• _Selected extract_
============================================================

American baseball player (born 1971)

Joseph Allen Ayrault (born October 8, 1971) is an American former professional baseball player. He appeared in seven games in Major League Baseball for the Atlanta Braves as a catcher in 1996. In 2007, he became a minor league manager in the Cincinnati Reds organization. Since 2010, he has managed in the Milwaukee Brewers' minor league system.

==Playing career==
Ayrault is best known for being included on the postseason roster of the 1996 Braves by manager Bobby Cox despite having had just five major league at bats. He never appeared in a major league game before or after 1996.

============================================================

• _Records_

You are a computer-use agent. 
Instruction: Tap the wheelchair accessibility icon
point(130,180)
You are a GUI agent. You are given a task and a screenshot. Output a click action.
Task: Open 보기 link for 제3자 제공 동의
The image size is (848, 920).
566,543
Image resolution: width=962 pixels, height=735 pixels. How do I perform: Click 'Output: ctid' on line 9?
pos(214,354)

============================================================

• _Tasks_
1 > According to the baseball player text, which organization has Ayrault managed in since 2010?
2 > Continue the text about the baseball player Joseph Ayrault from where it stops.
The lines that come after the baseball player text have no connection to it.

• _Per-task outputs_
1 > The Milwaukee Brewers' minor league system.

2 >
==Coaching career==
In 2007, Ayrault became the manager of the Cincinnati Reds' Rookie Sarasota Reds. In 2010, he joined the Milwaukee Brewers organization as manager of their Rookie League Helena Brewers. Ayrault was promoted to the High-A Brevard County Manatees in 2012. In 2017, he began managing the Carolina Mudcats, which became the Brewers' High-A affiliate at that time. He remained with Carolina through 2021, at which time the team was shifted to Low-A. In 2022, Ayrault was named the manager of the High-A Wisconsin Timber Rattlers. He became manager of the Double-A Biloxi Shuckers in 2024. He was selected as for the Southern League Manager of the Year Award in 2025 with Biloxi.